European Parliament approves of an extra 1,850,000€ for the welfare of pigs, lab animals and large carnivores
This result came after an intense and coordinated lobby effort between Eurogroup for Animals and the European Parliament Intergroup on the Welfare and Conservation of Animals.
One step closer to ending piglet castration (600,000 €)
The first project will aim to foster the establishment of a harmonised internal market for pig meat obtained from pigs that have not been surgically castrated. To do so, key stakeholders in the meat supply chain such as farmers, slaughterhouses, food processors and retailers will be encouraged to share and disseminate techniques and best practices that eliminate the need to castrate pigs surgically. In particular, the project will encourage knowledge transfer concerning
- reliable and viable boar taint detection methods;
- utilisation of boar tainted carcasses during processing;
- marketing and valorisation of meat from pigs that are not surgically castrated.
This successful adoption was possible thanks to the commitment of Jan Huitema MEP (ALDE, NL), Clara Eugenia Aguilera García (S&D, ES) and of the Members of the Animal Welfare Intergroup’s working group on pig welfare who all participated in promoting the initiative in relevant Committees and in the Political Groups.

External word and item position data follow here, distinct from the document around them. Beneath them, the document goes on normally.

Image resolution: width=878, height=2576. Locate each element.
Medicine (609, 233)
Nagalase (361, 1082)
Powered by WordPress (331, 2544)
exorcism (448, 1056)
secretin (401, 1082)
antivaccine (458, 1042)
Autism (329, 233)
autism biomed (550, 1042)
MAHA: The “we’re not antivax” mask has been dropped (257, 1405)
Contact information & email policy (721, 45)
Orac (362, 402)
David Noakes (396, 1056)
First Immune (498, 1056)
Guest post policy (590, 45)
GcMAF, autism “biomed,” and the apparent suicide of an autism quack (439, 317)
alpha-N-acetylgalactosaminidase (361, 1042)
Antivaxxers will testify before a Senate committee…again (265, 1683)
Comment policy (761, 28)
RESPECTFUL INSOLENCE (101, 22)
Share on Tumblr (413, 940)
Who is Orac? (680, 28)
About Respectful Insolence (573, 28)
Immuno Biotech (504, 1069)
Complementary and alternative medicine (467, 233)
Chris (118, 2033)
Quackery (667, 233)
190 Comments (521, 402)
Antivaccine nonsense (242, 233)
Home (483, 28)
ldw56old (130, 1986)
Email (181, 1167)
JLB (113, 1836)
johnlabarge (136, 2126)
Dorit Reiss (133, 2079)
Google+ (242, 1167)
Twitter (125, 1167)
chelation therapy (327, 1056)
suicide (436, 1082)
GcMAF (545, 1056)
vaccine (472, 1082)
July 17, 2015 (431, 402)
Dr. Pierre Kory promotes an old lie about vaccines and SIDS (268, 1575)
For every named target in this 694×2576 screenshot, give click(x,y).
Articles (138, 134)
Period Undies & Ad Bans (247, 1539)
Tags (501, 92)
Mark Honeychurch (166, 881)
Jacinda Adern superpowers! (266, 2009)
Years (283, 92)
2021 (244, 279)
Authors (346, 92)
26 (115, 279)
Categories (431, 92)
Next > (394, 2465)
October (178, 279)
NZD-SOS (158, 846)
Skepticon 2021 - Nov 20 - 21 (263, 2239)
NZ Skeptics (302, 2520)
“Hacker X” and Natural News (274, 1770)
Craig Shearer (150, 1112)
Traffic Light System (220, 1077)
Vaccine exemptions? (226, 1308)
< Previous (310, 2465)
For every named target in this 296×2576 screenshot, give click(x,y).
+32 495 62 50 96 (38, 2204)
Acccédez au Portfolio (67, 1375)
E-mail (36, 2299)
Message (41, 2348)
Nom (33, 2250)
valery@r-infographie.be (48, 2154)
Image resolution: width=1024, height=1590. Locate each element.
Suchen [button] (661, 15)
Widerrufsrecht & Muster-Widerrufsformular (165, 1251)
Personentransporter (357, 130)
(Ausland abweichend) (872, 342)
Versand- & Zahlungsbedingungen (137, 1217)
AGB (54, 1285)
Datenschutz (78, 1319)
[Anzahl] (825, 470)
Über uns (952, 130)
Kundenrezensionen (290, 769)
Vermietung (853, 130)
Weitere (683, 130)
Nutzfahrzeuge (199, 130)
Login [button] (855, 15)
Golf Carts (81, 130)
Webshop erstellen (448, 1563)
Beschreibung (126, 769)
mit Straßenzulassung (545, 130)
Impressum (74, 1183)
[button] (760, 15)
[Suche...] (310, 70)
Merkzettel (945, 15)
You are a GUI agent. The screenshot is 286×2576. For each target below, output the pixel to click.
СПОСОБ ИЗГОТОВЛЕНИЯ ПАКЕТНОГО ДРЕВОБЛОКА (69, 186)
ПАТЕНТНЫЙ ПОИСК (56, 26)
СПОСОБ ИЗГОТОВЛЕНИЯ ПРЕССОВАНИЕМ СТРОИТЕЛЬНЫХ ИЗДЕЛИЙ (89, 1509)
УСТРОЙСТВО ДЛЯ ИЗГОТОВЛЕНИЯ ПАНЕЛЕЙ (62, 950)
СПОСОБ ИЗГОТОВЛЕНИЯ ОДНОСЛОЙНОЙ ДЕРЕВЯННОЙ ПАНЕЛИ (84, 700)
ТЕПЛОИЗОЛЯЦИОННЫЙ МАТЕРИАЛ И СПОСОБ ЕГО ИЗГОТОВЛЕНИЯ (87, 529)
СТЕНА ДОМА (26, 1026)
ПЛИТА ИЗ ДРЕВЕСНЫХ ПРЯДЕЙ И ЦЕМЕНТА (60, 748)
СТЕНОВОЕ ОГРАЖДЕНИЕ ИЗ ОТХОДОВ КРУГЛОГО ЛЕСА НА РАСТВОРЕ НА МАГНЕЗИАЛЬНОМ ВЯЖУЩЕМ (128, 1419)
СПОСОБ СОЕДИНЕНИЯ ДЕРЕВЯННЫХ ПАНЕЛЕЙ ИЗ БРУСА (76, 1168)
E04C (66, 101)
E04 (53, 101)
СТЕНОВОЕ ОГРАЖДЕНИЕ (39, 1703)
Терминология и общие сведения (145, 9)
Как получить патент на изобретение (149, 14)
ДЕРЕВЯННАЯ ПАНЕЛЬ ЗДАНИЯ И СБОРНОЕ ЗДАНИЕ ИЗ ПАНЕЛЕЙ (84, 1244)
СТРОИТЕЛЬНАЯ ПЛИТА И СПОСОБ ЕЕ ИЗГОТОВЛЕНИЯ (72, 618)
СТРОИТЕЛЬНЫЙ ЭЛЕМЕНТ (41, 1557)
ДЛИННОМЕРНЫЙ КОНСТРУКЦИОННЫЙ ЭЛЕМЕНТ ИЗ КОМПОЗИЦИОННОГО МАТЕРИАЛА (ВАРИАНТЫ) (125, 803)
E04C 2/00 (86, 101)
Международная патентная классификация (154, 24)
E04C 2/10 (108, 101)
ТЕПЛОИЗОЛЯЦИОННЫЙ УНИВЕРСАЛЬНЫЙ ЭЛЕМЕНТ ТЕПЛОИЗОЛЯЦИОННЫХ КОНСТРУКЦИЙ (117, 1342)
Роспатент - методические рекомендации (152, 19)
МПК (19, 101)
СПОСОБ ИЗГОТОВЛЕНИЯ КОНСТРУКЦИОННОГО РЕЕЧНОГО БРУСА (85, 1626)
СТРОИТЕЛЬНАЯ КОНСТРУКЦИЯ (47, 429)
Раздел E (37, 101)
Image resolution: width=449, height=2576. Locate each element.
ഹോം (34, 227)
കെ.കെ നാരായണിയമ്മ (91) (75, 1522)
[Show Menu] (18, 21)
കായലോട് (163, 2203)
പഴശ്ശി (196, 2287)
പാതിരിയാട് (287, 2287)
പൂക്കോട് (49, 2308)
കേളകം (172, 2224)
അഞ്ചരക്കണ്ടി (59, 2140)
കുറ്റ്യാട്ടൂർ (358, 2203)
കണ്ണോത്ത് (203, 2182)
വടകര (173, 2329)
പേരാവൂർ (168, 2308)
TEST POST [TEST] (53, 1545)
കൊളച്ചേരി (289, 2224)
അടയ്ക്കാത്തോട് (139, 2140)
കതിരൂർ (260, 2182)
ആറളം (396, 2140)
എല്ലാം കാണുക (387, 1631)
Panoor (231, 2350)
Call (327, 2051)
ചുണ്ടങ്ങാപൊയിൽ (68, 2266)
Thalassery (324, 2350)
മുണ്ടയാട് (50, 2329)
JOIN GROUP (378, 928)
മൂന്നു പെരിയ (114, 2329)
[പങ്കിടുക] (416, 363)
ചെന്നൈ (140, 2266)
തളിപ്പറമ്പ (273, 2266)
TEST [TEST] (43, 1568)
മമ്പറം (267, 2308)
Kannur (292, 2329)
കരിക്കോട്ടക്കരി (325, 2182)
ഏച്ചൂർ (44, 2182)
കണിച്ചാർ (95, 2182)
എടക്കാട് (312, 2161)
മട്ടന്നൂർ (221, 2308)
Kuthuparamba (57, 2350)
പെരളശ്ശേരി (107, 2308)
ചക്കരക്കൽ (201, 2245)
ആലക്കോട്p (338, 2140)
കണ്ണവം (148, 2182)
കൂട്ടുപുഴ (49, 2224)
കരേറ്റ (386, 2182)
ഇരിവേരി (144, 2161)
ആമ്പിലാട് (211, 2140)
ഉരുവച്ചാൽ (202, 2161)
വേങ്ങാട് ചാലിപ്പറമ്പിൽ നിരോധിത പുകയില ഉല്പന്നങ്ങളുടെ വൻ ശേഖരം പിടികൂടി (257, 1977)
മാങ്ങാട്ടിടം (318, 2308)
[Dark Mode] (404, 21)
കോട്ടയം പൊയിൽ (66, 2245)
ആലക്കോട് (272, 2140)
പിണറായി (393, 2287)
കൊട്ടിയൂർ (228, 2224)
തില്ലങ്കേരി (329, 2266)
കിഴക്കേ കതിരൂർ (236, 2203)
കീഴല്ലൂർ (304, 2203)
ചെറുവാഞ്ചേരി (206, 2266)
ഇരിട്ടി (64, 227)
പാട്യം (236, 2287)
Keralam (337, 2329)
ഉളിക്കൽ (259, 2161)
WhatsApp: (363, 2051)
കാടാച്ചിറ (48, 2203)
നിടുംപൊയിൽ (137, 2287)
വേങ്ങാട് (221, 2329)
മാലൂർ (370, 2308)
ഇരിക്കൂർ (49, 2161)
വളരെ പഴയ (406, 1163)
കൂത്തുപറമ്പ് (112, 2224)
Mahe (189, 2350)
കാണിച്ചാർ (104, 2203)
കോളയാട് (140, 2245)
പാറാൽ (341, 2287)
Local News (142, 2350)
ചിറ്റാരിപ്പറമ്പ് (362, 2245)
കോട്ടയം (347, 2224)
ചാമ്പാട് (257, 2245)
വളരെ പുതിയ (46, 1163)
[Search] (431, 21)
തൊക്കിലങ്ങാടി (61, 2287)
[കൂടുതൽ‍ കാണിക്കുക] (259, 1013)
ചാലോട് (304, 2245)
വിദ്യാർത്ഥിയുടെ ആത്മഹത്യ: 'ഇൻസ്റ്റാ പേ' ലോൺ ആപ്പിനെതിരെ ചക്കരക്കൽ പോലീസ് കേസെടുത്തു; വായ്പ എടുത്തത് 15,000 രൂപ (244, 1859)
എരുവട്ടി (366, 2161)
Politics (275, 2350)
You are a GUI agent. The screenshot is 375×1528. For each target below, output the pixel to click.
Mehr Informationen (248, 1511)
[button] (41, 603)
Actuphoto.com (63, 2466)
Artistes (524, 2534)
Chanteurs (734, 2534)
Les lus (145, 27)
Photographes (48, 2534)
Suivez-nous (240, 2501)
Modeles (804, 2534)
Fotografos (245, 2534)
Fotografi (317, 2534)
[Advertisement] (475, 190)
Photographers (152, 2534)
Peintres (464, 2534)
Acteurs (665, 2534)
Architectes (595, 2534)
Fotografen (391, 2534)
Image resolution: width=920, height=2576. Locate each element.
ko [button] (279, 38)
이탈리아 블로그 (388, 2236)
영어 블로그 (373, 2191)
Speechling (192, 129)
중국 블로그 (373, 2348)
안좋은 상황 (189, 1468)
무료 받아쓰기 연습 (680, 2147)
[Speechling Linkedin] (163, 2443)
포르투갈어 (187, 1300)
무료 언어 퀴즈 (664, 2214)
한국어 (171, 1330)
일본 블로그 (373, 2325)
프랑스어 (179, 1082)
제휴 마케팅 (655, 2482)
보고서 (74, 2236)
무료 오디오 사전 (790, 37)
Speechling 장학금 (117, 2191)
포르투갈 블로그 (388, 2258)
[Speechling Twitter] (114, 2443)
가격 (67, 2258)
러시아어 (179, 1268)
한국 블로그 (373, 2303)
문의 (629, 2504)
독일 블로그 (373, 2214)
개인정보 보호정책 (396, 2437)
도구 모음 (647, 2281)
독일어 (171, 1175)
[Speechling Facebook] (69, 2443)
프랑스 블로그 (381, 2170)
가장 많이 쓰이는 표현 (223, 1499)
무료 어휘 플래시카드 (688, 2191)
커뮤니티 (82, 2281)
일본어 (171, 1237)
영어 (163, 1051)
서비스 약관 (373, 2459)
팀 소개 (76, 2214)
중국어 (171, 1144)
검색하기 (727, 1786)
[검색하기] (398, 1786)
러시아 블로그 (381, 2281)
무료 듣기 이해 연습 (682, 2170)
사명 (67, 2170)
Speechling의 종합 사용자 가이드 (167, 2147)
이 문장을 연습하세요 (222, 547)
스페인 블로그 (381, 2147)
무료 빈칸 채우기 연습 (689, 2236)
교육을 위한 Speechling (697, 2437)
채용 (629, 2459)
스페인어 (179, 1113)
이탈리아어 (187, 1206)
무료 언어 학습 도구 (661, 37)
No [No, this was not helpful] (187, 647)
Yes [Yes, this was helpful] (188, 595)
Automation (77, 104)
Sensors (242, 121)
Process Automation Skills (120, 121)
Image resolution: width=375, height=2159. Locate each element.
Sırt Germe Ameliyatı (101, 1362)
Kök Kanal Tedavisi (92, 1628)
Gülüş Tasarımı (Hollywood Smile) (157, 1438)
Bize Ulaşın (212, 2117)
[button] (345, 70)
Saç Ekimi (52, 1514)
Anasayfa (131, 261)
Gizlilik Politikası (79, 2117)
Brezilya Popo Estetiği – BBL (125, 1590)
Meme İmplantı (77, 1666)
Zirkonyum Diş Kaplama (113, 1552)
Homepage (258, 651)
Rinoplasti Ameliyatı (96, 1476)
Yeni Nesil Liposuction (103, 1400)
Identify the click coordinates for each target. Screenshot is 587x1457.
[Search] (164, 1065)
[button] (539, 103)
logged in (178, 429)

Boosting the uptake of alternatives to animal testing (1,000,000 €)
Acknowledging that the current pace of phasing out animal testing is insufficient, this project will connect stakeholders more effectively through awareness raising actions, information and knowledge exchange, education programs and targeted training courses for the animal users. This project will give an extra push to the work already undertaken by the Education & Training Platform for Laboratory Animal Science (ETPLAS), an initiative strongly supported by the Commission, national governments, industry, research and the animal welfare community.
Preserve the welfare of large carnivores (250,000€)
The preservation of large carnivores is often facing resistance from land users while receiving support from a growing conservation-sensitive public. The conflicts this can generate has featured high in discussions during the evaluation of the EU’s emblematic NATURE Directive.
This pilot project will address these conflicts and herewith foster the welfare and conservation of large carnivores by bringing opposed stakeholders together in regional or local platforms of coexistence and helping them develop key joint welfare and preservation actions.
Jumping the last hurdles in the EU budgetary procedure
The pilot projects have still to undergo the remaining hurdles of the EU-budgetary procedure but the positive vote in the Committee on Budgets has allowed securing them for the further steps. The vote in plenary is scheduled for the 26th October and will be followed by the conciliation with the Council. The last step of the budgetary procedure will be the Parliament vote on the conciliation outcome during the November plenary session in Strasbourg. Eurogroup for Animals will continue its critical lobby, jointly with its parliamentary allies through the Intergroup on the Welfare and Conservation of Animals.